* Exercise *
With the pictures removed, write out the full listing below exactly.

________

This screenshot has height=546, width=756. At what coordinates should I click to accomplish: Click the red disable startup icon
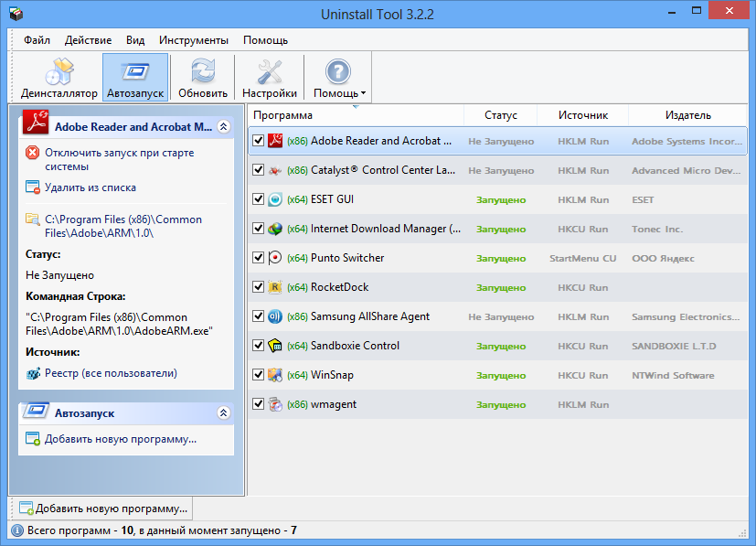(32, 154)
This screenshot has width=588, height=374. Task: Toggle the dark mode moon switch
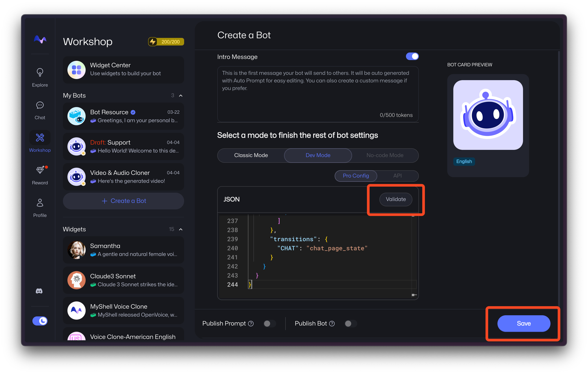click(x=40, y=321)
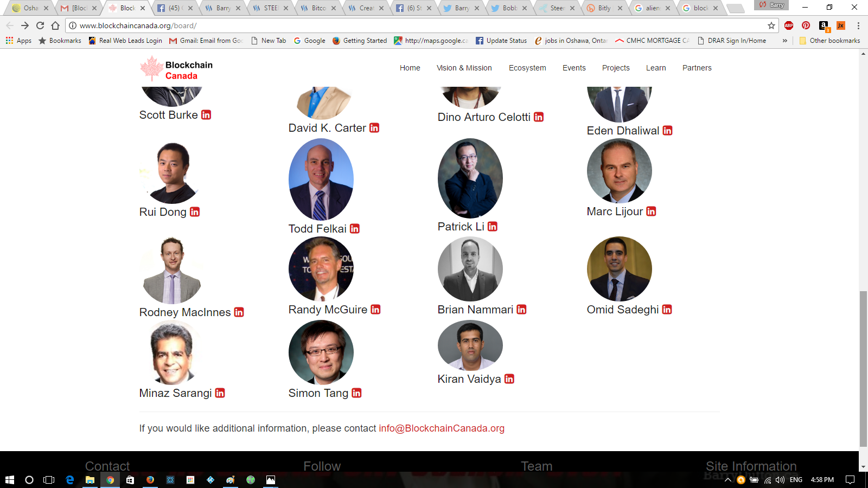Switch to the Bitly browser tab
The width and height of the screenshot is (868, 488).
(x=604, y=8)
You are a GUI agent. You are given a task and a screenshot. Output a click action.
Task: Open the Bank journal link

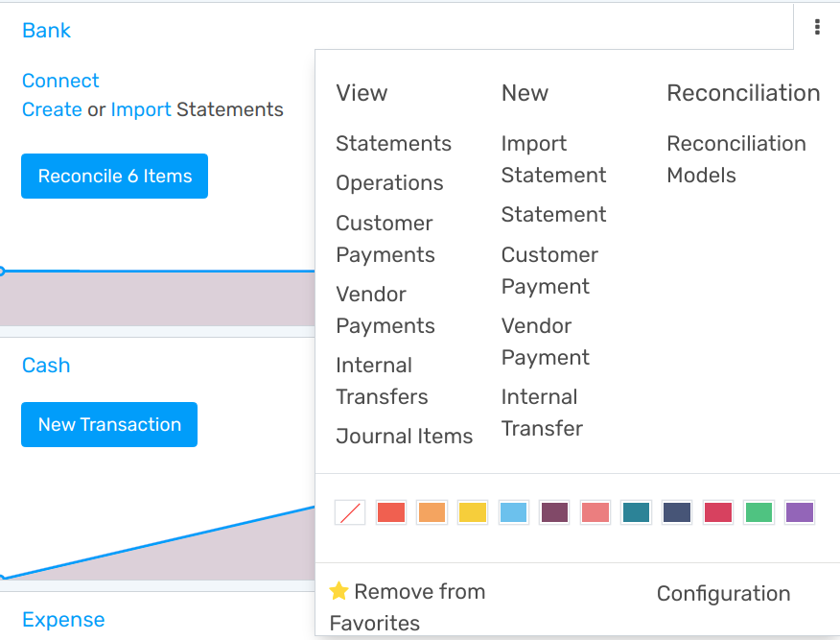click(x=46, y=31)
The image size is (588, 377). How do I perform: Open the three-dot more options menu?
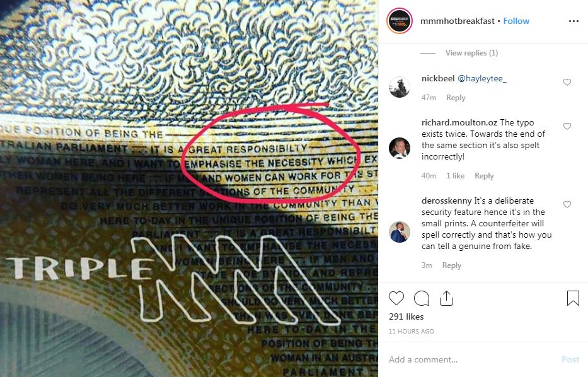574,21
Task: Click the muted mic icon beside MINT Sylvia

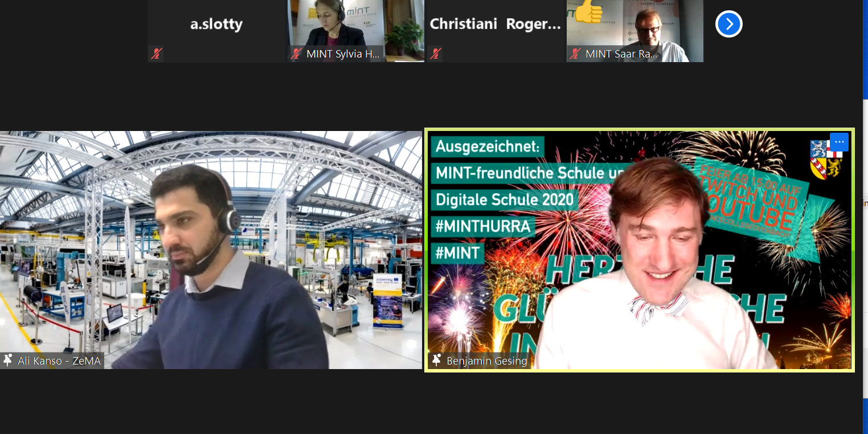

________

* Answer box *
This screenshot has height=546, width=756. At what coordinates should I click to accomplish: Click the red disable startup icon
(32, 154)
This screenshot has width=588, height=374. Task: Toggle the dark mode moon switch
click(x=40, y=321)
Switch to the Bitly browser tab
The width and height of the screenshot is (868, 488).
(x=604, y=8)
You are a GUI agent. You are given a task and a screenshot. Output a click action.
Task: Open the Bank journal link

click(x=46, y=31)
The image size is (588, 377). How do I perform: Open the three-dot more options menu?
574,21
Task: Click the muted mic icon beside MINT Sylvia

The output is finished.